2.7 Workflows

Workflows enable you to design machine learning processes using a drag-and-drop canvas composed of nodes and connectors. Each node represents a task or step in the machine learning workflow. The connectors define the flow between these steps.

To access Workflows, click Workflows on your OML UI home page. Alternatively, you can select Workflows under Project on the left navigation menu to open the Workflows page.

Figure 6-19 Home page with Workflows icon highlighted



The Workflows page lists all the workflows that are created.

Figure 6-20 Workflows Listing page



You can perform the following tasks:
  • Create: Click Create to create a new workflow.
  • Edit: Select a workflow from the list and click Edit to edit it.
  • Duplicate: Select any workflow from the list and click Duplicate to create a copy. The duplicated workflow will immediately appear with a Ready status.
  • Delete: Select any workflow from the list and click Delete to remove it. You cannot delete a workflow that is currently running. You must stop it before attempting to delete.
  • Start: If you have created a workflow but have not run it, click Start to run the workflow.
  • Stop: If a workflow is running, select it and click Stop to halt the running of the workflow.

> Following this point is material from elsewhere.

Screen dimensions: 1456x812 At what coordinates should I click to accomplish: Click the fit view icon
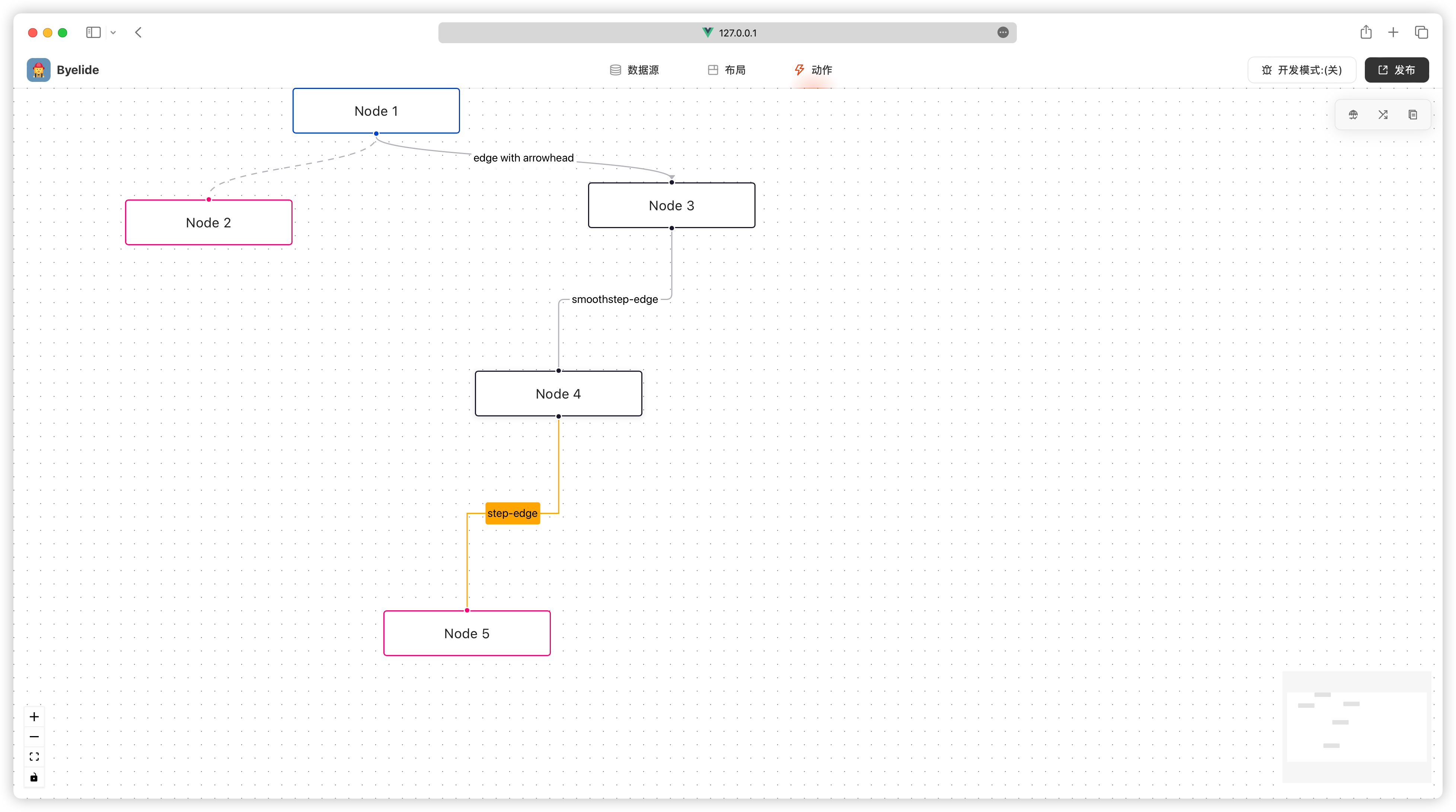click(x=34, y=757)
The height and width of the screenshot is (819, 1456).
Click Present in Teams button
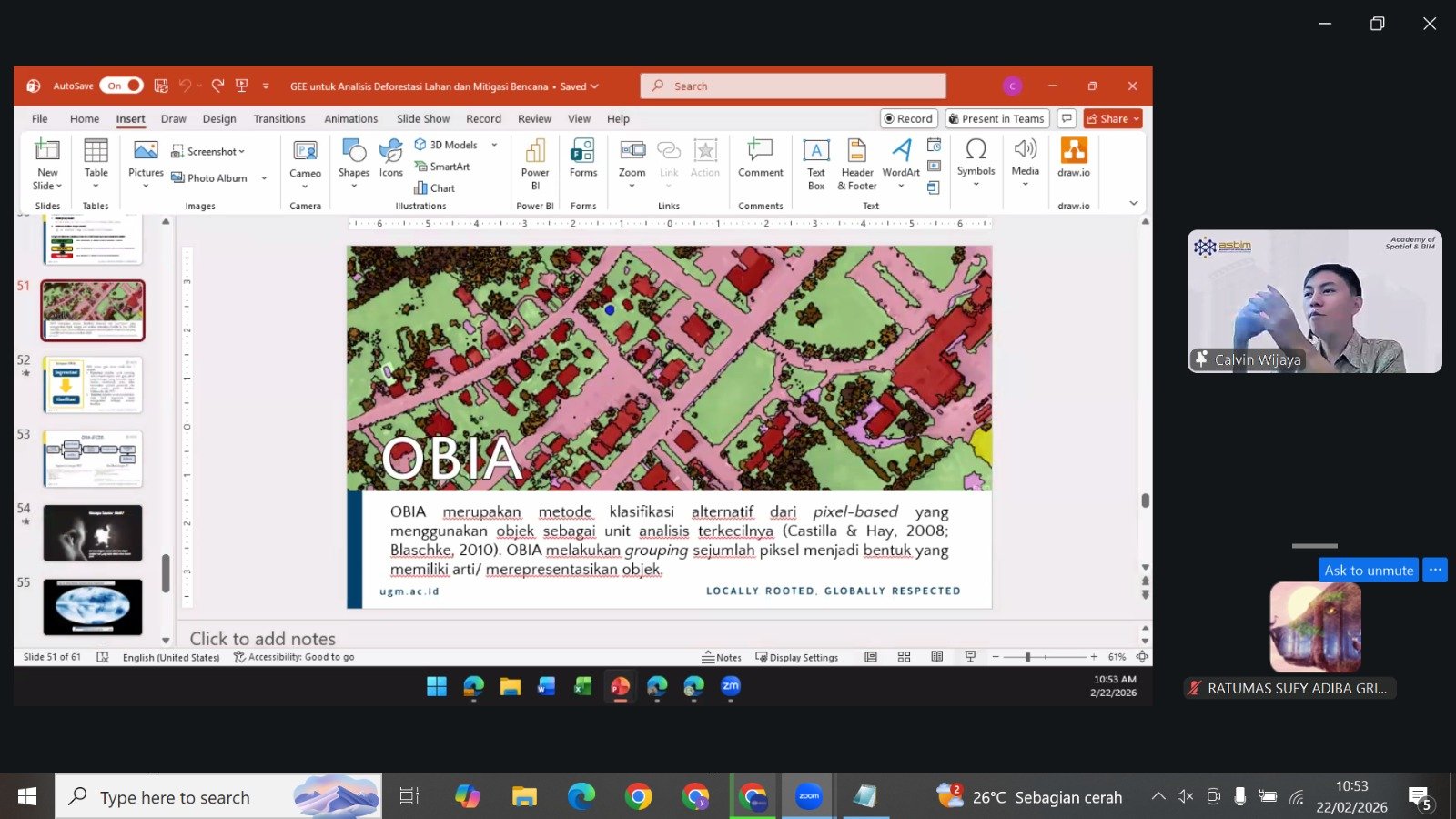[996, 119]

2.7 High-Level Steps to Create a Workflow

This topic lists the high-level steps to create a workflow.

To create a workflow:
  1. Open an existing workflow, or click Create on the Workflow listing page.
  2. Add workflow nodes to the canvas by dragging them from the palette or by clicking their Add buttons.

    Note:

    This is a typical flow of nodes. The nodes can be used in multiple ways and you need not use all the nodes in a workflow.
    1. Data Source Node
    2. Feature Selection Node
    3. Model Build Node
    4. Model Apply Node
    5. Model Evaluation Node
    6. Deploy a model
  3. Configure the settings for each node.
  4. Run the nodes individually, or click Run All to run the entire workflow.
Here is a screenshot depicting a workflow with all node types.

Figure 6-21 A workflow with all node types



2.7 Create a Workflow

A workflow is a collection of interconnected machine learning tasks or operations, represented by workflow nodes. Each node represents a distinct computational task—such as data import, data transformation, feature selection, model training, model evaluation, or model scoring—within the workflow. Connectors define the sequence and dependencies between nodes.

To create a workflow:
  1. On the Oracle Machine Learning UI home page, click Workflows. Alternatively, open the left navigation menu, expand Project and then click Workflows. This opens the Workflows listing page.

    Figure 6-22 Home page with Workflows options highlighted



  2. On the Workflows listing page, click Create.

    Figure 6-23 Workflows listing page



    This opens the Create Workflow dialog.
  3. In the Create Workflow dialog, enter these details:

    Figure 6-24 Create Workflow dialog



    1. Name: Enter a name for the workflow. In this example, the name of the workflow is Predict.
    2. Comment: Enter comments, if any.
    3. Click OK. A blank workflow is created and it opens in the workflow editor. In the workflow editor, you can drag and drop the nodes from the Workflow nodes palette to the canvas, or simply click add node to add the nodes to the canvas and run it.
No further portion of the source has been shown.